I wanted to stop people passing by and say "shhh, listen to what is being said here, magic is being woven, listen, you will almost be able to understand what God himself meant."

Mungal Patasar talking about collaborating with Tanker to deconstruct calypso and birth it again with an East indian flavor, and contrast that with the rape of the senses that was the Chutney Soca Monarch tomfoolery and you would need to restrain yourself.

Sprangalang said that the people who in charge like all of them on vacation, that thing looking like what it supposed to be but nothing there and I say yes, I am not alone.

The Professor went on to say how Manning made a fool of everybody with skyscrapers that kill the essence of the country, causing Minshall to chime in how foreign shoes cant be as good as locally made shoes, and if you understood the analogy of giving a woman the right pair of shoes and she could conquer the world you would understand that it is the very identity of a people they were talking about.

Look thing. Patasar said let the young people experiment with the music and Hall ask him how far you prepared to let them go? If music have the ability to soothe the savage beast, we making music that could wake up 'alstation.'

Way sah.

Gih Dem.

How the music in a frenzy, and if that is the rhythm of our nation then our nation in trouble.

They all agreed in the most part that the culture was not being saved or preserved and only what could get money for was developing while the other half dying and I sitting there shaking my head in disgust talking back to the TV like if they could hear me telling them I telling people that long time now.

Pat Bishop said a country that does not know it's own culture deserve a coca cola wake, which was saying in twelve words what I meant when I wrote 'Culture in Yuh Pweffim.'

Minshall said that we cannot find our identity in any 2020 foolishness, how third world don't become first world just so, how the people have to grow into their own expression and the only place to look for us is in us, to which Professor Hall added that from the moment the Trinidad Flag was flown for the first time we were already in trouble and I felt like if I could have paused it I was going to get a drink, this was too much truth to take in and process all at once.

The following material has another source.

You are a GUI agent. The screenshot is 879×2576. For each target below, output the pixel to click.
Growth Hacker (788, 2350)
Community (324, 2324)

How Christ and Buddha were symbols, not to divide the people, but to inspire them to greatness.

Pat spoke of an understanding of dance from the position of musical interpretation, and all agreed as do i, that our culture is being destroyed by competition, sponsorship and moneytizing.

I switched off when the callers started calling because I selfishly did not want to dilute the seed knowledge I just received with drivel, regardless how good the intention, no disrespect intended.

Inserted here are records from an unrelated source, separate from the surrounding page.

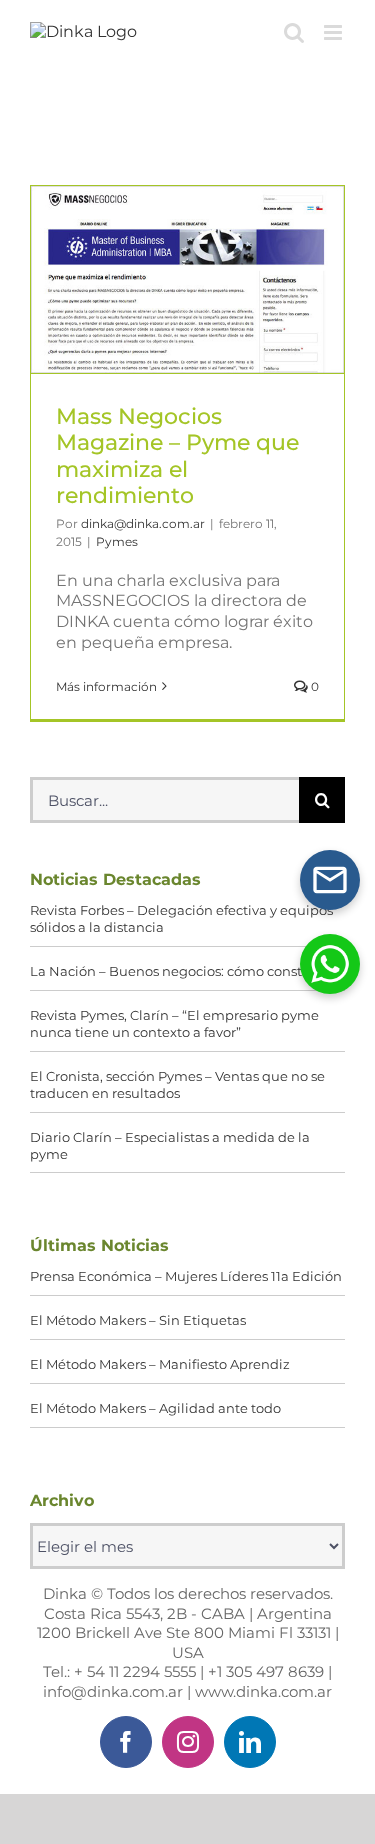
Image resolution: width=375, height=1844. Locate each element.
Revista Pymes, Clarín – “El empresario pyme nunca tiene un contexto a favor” (174, 1023)
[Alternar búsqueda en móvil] (294, 32)
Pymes (117, 541)
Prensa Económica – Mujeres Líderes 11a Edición (186, 1276)
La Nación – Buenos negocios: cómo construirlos (186, 971)
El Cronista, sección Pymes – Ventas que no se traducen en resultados (177, 1084)
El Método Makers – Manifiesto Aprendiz (160, 1364)
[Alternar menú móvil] (334, 32)
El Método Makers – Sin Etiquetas (138, 1320)
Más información (106, 686)
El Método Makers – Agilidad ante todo (155, 1408)
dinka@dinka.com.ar (143, 523)
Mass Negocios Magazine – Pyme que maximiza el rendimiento (188, 280)
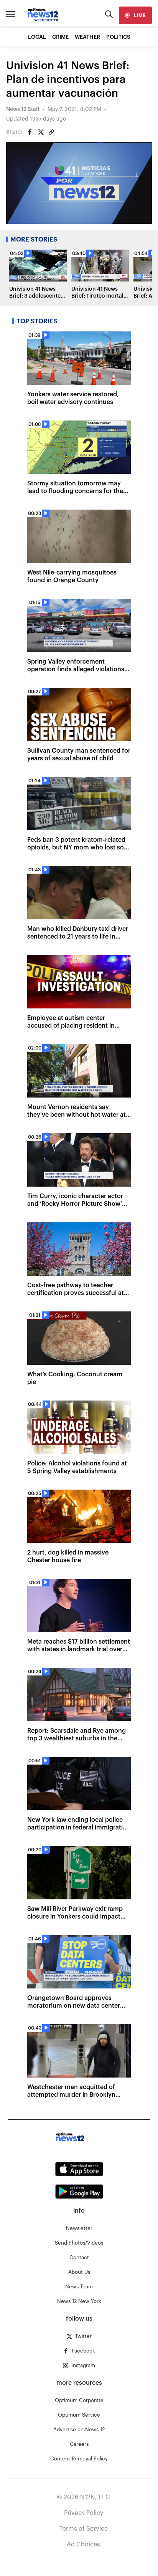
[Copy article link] (51, 132)
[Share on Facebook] (30, 132)
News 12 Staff (23, 109)
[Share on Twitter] (41, 132)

In my not so humble opinion, when the giants are speaking hush, you might learn something.

I want to thank Renee for assembling this pantheon of experience and I want to ask that this be moved from the confines of a studio and into a classroom and a lecture series of greats.

I would pay all inclusive prices for that.

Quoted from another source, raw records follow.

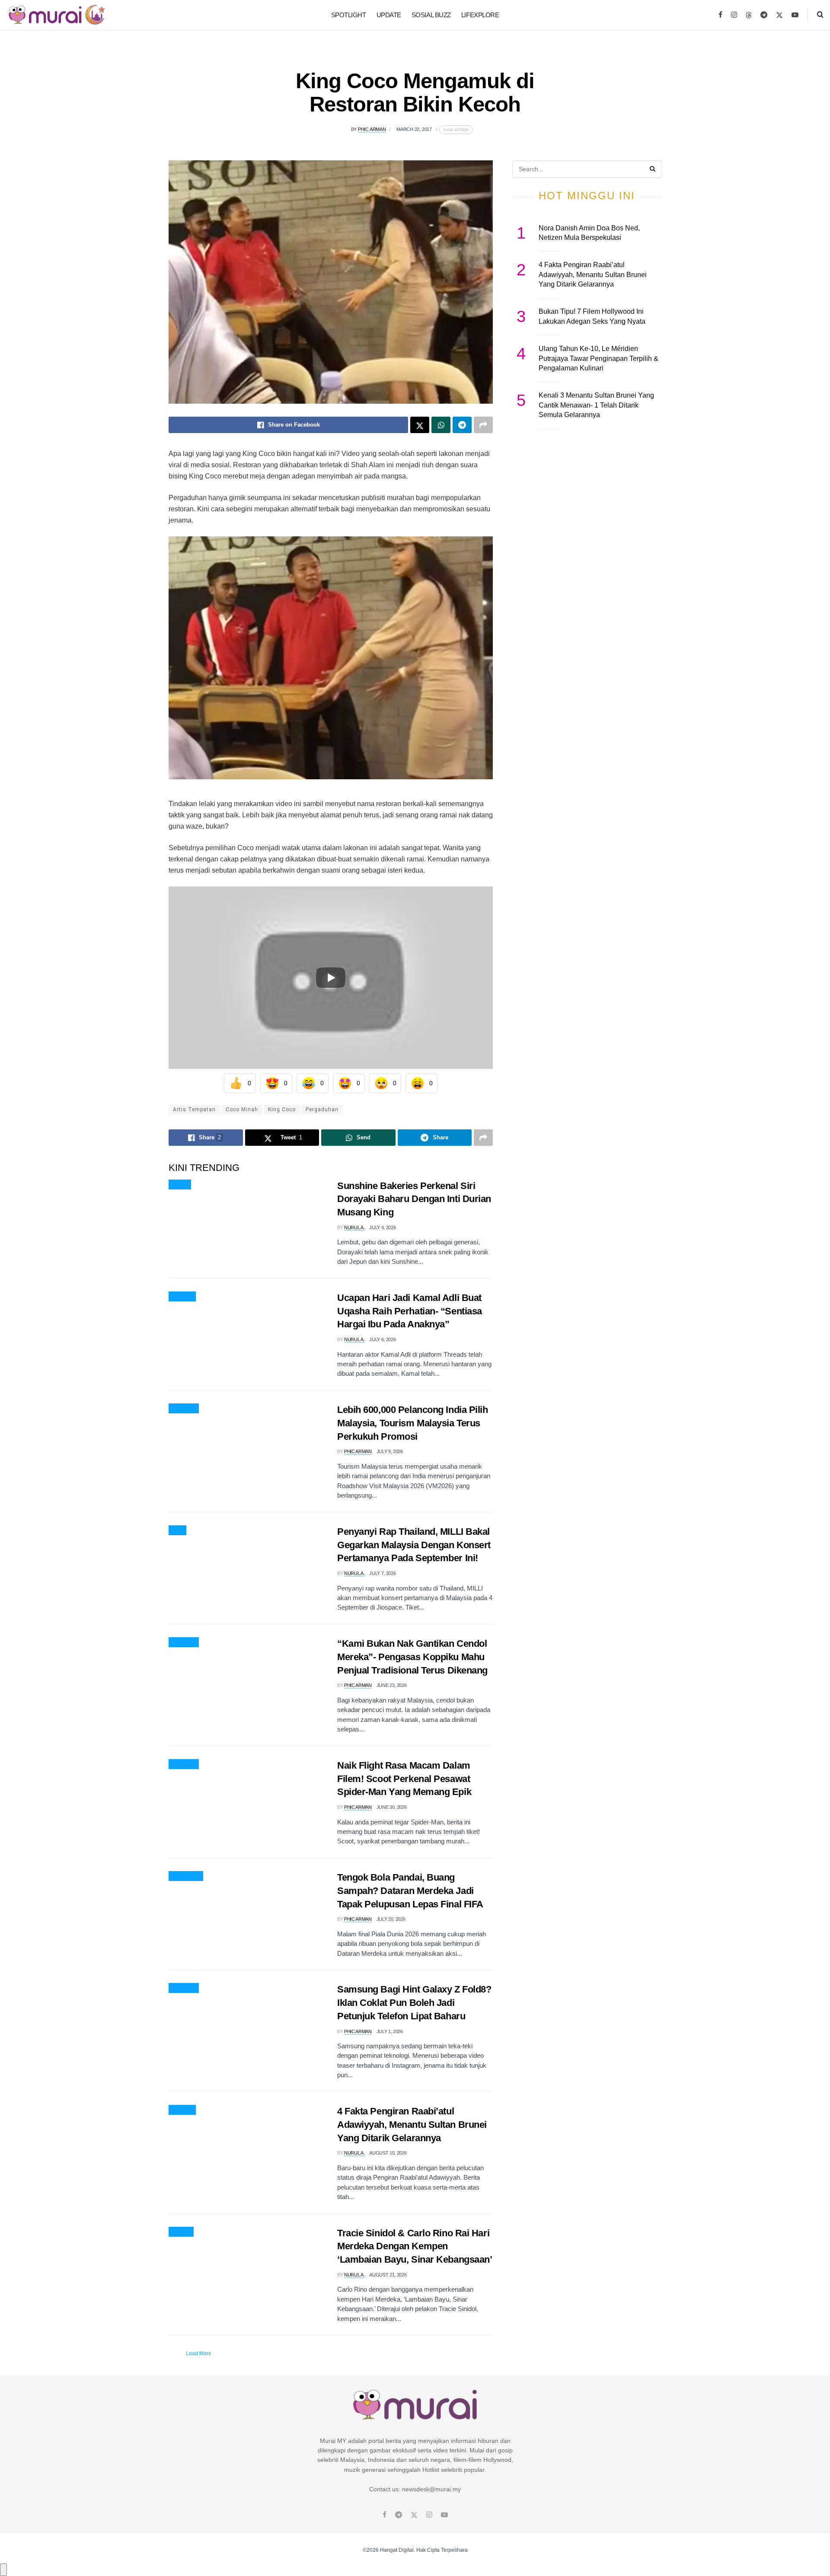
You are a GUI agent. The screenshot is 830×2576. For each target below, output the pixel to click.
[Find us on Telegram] (763, 15)
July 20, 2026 (391, 1919)
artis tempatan (194, 1109)
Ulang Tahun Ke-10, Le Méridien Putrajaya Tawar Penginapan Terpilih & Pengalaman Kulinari (598, 358)
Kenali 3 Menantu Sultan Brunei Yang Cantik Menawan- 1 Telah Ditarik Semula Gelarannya (596, 405)
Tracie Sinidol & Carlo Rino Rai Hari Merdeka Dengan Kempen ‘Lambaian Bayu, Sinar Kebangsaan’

I came away from this experience bigger, not only did I know more, I dared to take what I now knew and dream it further.

This more than anything is the end result of this sort of experience; That if you drink what is offered, you yourself become transformed, and you not only appreciate your own artisitic self, you believe once more in your own authentic expression.

In every material way I know in my heart that I am an artist, my canvas being words.

I also know (didn't I always though?) that I have been using my canvas with the best of intentions for the wrong purposes for far too long.

This experience, this conversation has inspired me to find my soul again, and I am going to pursue my masterpiece.

I send this into the heavens tonight and hopes it finds each of you - thank you.